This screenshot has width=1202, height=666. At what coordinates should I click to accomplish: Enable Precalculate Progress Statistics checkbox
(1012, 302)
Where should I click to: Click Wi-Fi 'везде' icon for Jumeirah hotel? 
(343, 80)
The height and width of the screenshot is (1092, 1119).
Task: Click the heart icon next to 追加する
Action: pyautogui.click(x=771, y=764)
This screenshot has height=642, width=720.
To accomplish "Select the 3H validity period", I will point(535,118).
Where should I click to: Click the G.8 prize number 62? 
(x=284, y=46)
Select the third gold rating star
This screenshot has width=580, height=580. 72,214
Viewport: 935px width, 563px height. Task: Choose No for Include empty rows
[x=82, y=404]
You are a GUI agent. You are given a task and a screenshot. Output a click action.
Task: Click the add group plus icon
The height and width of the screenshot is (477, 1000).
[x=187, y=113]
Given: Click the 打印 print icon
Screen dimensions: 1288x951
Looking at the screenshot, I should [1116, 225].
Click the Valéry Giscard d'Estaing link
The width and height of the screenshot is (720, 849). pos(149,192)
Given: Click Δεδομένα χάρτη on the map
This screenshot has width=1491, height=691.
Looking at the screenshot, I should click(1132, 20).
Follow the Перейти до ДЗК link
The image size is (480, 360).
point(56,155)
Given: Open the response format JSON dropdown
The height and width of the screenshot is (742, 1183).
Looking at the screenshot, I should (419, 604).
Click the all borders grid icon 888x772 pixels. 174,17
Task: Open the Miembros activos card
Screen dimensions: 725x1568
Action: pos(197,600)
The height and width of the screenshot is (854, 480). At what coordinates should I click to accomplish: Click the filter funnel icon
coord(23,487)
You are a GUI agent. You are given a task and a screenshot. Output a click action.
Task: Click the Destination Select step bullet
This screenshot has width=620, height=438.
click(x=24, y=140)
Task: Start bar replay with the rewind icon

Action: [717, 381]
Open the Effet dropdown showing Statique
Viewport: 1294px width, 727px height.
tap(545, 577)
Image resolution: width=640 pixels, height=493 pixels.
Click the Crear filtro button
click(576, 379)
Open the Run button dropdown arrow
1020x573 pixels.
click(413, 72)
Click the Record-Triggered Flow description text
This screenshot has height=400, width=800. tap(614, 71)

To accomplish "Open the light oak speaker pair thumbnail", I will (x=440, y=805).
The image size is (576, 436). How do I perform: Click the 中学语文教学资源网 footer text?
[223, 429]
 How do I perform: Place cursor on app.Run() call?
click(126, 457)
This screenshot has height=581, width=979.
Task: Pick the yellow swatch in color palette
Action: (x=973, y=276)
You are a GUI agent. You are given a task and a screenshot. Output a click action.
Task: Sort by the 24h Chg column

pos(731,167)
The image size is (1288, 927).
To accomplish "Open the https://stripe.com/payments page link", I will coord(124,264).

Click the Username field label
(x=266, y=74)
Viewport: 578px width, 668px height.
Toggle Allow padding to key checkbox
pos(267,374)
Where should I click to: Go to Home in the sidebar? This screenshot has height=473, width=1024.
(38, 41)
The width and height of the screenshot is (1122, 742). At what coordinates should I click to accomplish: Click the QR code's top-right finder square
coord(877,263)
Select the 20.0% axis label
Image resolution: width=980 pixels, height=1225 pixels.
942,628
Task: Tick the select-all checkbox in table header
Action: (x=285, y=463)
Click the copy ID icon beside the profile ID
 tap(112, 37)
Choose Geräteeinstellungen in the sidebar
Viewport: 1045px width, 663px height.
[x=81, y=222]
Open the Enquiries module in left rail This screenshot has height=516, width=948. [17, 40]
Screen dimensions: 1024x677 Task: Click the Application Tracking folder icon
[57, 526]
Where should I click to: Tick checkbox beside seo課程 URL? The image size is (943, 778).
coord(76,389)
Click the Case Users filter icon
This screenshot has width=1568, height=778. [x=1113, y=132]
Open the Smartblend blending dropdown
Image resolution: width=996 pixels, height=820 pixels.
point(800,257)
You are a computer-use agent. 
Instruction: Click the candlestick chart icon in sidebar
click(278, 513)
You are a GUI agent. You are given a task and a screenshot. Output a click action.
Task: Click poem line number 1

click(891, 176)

# ASSIGNMENT:
Beginning at the top of the data, please return every line until and including the line containing "Given: Click Δεδομένα χάρτη on the map", copied exactly, and nothing past it.

# YOUR SOLUTION:
This screenshot has width=1202, height=666. At what coordinates should I click to accomplish: Enable Precalculate Progress Statistics checkbox
(1012, 302)
Where should I click to: Click Wi-Fi 'везде' icon for Jumeirah hotel? 
(343, 80)
The height and width of the screenshot is (1092, 1119).
Task: Click the heart icon next to 追加する
Action: pyautogui.click(x=771, y=764)
This screenshot has height=642, width=720.
To accomplish "Select the 3H validity period", I will point(535,118).
Where should I click to: Click the G.8 prize number 62? 
(x=284, y=46)
Select the third gold rating star
This screenshot has width=580, height=580. 72,214
Viewport: 935px width, 563px height. Task: Choose No for Include empty rows
[x=82, y=404]
You are a GUI agent. You are given a task and a screenshot. Output a click action.
Task: Click the add group plus icon
The height and width of the screenshot is (477, 1000).
[x=187, y=113]
Given: Click the 打印 print icon
Screen dimensions: 1288x951
Looking at the screenshot, I should [1116, 225].
Click the Valéry Giscard d'Estaing link
The width and height of the screenshot is (720, 849). pos(149,192)
Given: Click Δεδομένα χάρτη on the map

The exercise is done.